▽
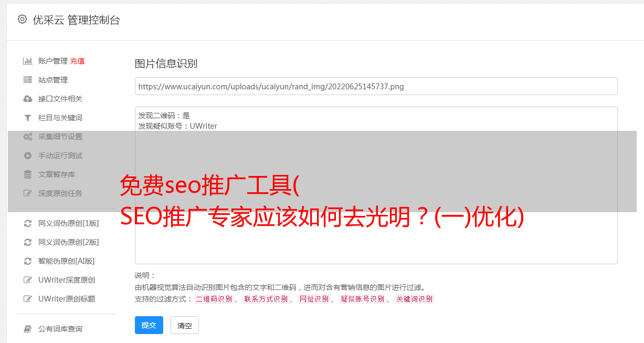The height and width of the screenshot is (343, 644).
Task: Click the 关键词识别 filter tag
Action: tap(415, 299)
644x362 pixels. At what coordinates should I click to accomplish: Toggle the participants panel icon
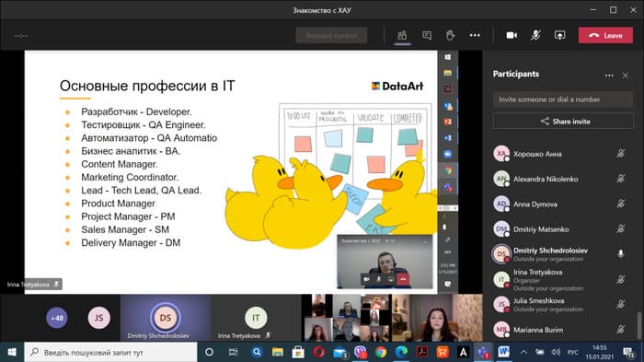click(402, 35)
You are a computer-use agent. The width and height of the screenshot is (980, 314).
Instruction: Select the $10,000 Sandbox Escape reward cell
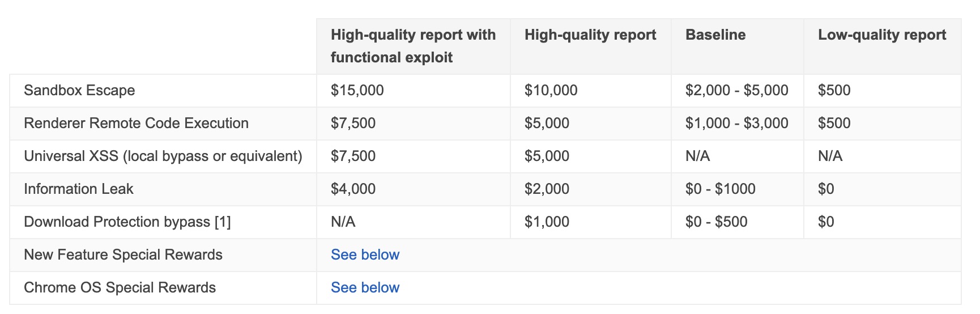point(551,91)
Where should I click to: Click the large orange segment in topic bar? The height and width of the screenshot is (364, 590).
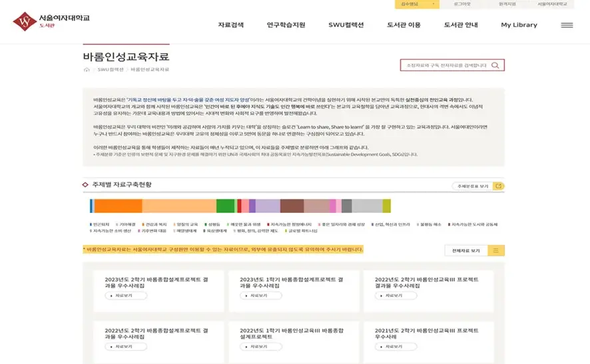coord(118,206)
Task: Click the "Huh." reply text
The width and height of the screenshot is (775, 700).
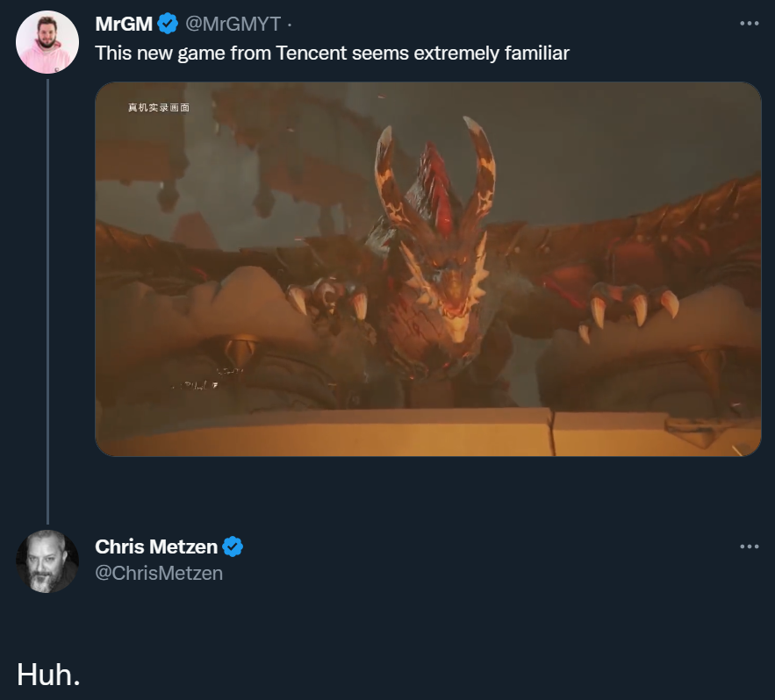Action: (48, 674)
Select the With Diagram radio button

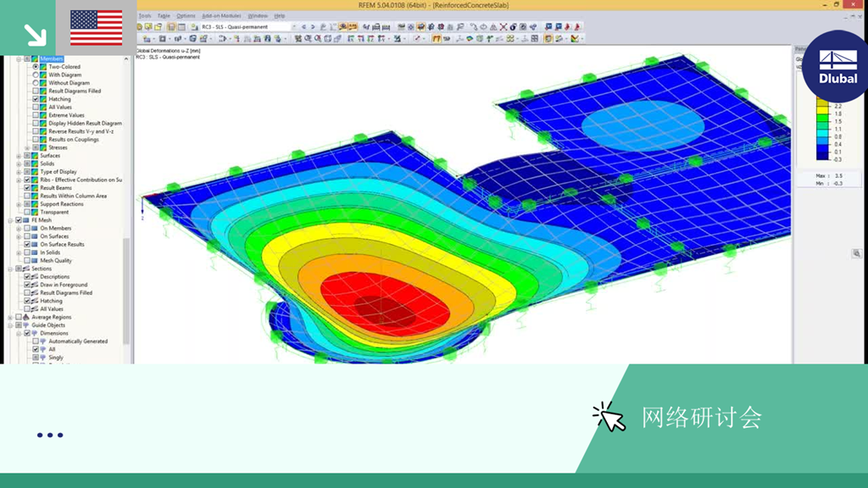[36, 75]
△
▽
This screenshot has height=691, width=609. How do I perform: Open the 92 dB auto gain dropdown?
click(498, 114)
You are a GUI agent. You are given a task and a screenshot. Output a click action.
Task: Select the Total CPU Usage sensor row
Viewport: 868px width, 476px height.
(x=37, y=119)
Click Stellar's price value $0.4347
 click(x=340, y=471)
△
» EXERCISE: Each line of the data that includes "agent" should be copied.

» EXPECTED ANSWER:
You are a computer-use agent. The width and height of the screenshot is (980, 314).
You are a GUI agent. You are given a task and a screenshot. Output a click action.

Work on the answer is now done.